More from the Mississippian stack pay
The total oil and condensate recoverable from the Mississippian play is around 1.3 billion barrels through 2035. The Mississippian has three stacked layers known as the Upper, Middle, and Lower Mississippian. Sandridge is developing the Upper and the Lower Mississippian in Harper County and Grant County respectively to increase the productivity of its acreage. In Harper County the company is testing two stacked laterals, one in the Upper and the other in the Lower Mississippian. Stacked laterals are horizontal wells drilled one above the other. The data from these two wells showed 30-day initial production, or IP, of around 456 boepd from the Lower Mississippian and 391 boepd from the Upper Mississippian. In Grant County, Sandridge tested multi-well in the Upper and the Lower Mississippian, and these wells delivered more than 400 boepd. Sandridge’s year to date average 30-day IP is 339 boepd. This shows that the new wells in the Upper and Lower Mississippian currently have 30 day IP rates that are currently above or in line with the company’s average for the year.
Sandridge also started the appraisal of the Woodford Shale, which lies below the Mississippian Lime and is around 80 feet thick.

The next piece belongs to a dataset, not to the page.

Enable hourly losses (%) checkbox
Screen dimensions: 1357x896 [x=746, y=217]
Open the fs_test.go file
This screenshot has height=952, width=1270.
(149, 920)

The Woodford shale is expected to contain oil and natural gas in equal proportion. Sandridge is carrying out the appraisal program in five counties within its acreage and has completed three wells. Among the three wells, two wells produced hydrocarbons at the rate of 68 bpd and 37 bpd, while the third yielded only water. We believe the activity in the Woodford shale formation is gaining momentum and will continue into the coming quarters. The combined number of rigs in the Woodford formation as of November 15, 2013 is around 50, while it was around 41 during same time last year.
Continental Resources (CLR) is a major player in the Woodford shale formation. The company operates in the Anadarko Woodford and Cana Woodford, which is located in Oklahoma. These two plays are located in the area the company calls South Central Oklahoma Oil Province, or SCOOP. In the SCOOP region the company has leasehold of 320,000 net acres, and it currently operates around 12 rigs in the region with plans to increase the number of rigs to 18 by the middle of next year. Continental’s plans to increase the number of rigs are supported by the increase in production from this region. The company was able to produce around 20,100 boepd during the third quarter of this year, which was a 293% increase year over year. The SCOOP region has a thickness of 122 meters and around 70 billion barrels of oil in place. With this amount of oil in place and the company’s robust plan, it will be able to increase the oil production from the region.
Goose that lays the golden eggs
While exploring the Mississippian Lime play to increase its productivity, Sandridge has the advantage of it being a stack pay. With its long history of operations in the Mississippian Lime, the company has a better understanding of the play. One of the high potential regions of the Mississippian stack pay could be the Woodford formation in which the company is currently investing. Currently Sandridge’s stock trades at a price-to-book, or P/B, of around 1.50. The company’s further development of the Mississippian Lime is expected to decrease its P/B value in the coming quarters.